But of course Alex falls asleep hanging out the window. Miles has to carry his freezing body back to bed, frosty fingertips and all, rummaging through his drawers for an extra sheet in the middle of the night. Looking at Alex’s fluffy curls splatter all over the pillow, Miles hates waking up at obnoxious hours and having to fall asleep again, but he’s too far gone for this ridiculous Sheffield starboy snoring softly next to him to be annoyed about it.

***

“Come on tour with me.”

It’s Wednesday and it’s lovely, the night is still and the stars are bright, and it’s a shame how instead of lounging on someone’s balcony with a smoke outside at a party, Miles finds himself sandwiched between Alex’s pliant body and his comforter, staring at the bland ceiling.

He’d much rather have Alex press all up against his space than have his usual existential smoke, though.

Alex has been avoiding scissors for a while, letting his curls grow out and frame his face, and Miles is nothing but on board with the idea. Alex’s hair is soft and silky from that one specific shampoo he uses, the light curls bounce back when you pull on them and they serve for a therapeutic distraction on nights like these, when it’s just the Sheffield streets ringing through the open window and the shorts of their breaths. Miles can get lost in his head for hours, running his fingers through Alex’s hair, and Alex is the same way too, tranced in that complicated mind of his working out metaphors and pieces of poetry. They’re silent, and initiating a conversation is never important.

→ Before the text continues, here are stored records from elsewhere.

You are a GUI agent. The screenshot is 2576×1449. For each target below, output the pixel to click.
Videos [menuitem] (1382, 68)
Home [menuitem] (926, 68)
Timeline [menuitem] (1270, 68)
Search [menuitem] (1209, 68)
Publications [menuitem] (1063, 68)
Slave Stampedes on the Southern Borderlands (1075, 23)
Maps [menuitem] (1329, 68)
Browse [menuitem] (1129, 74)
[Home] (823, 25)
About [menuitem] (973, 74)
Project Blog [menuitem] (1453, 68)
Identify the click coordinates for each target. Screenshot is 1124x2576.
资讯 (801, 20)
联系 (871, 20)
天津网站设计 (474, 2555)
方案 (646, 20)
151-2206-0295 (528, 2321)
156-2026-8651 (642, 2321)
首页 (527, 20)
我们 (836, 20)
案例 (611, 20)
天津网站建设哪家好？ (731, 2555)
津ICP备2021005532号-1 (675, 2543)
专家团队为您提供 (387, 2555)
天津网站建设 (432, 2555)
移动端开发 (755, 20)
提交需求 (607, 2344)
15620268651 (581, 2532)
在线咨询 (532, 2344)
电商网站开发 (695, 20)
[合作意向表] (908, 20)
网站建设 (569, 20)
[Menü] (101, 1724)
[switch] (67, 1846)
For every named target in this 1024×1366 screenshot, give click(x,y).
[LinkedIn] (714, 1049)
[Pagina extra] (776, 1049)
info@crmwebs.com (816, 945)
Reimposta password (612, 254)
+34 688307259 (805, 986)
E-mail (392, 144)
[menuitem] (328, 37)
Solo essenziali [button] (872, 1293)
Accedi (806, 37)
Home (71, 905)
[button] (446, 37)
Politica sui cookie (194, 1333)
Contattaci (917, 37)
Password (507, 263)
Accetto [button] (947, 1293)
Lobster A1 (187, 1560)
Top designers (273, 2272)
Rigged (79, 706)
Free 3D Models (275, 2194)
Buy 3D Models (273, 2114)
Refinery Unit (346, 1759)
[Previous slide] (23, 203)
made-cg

Which is why Miles missed what Alex just said. “Hm?”

“Come on tour with me,” Alex repeats, stirring in his arms. He drags himself up by his elbows and rearranges himself into a sitting position, legs crossed on the bed. He’s close, radiating warmth but Miles is greedy. He wants him closer.

Miles starts to sit up too, because he feels as if this is the kind of conversation Alex had to overthink multiple times before bringing up. He leans against the wooden headboard, eyes on Alex’s shadow. Even in the dark, he can still feel Alex’s intense gaze, boring into his skull the longer the silence drags on. He’s waiting for Miles to speak, for Miles to forfeit because he can’t deal with awkward silences, and he’s right. Miles sighs. “Alex…”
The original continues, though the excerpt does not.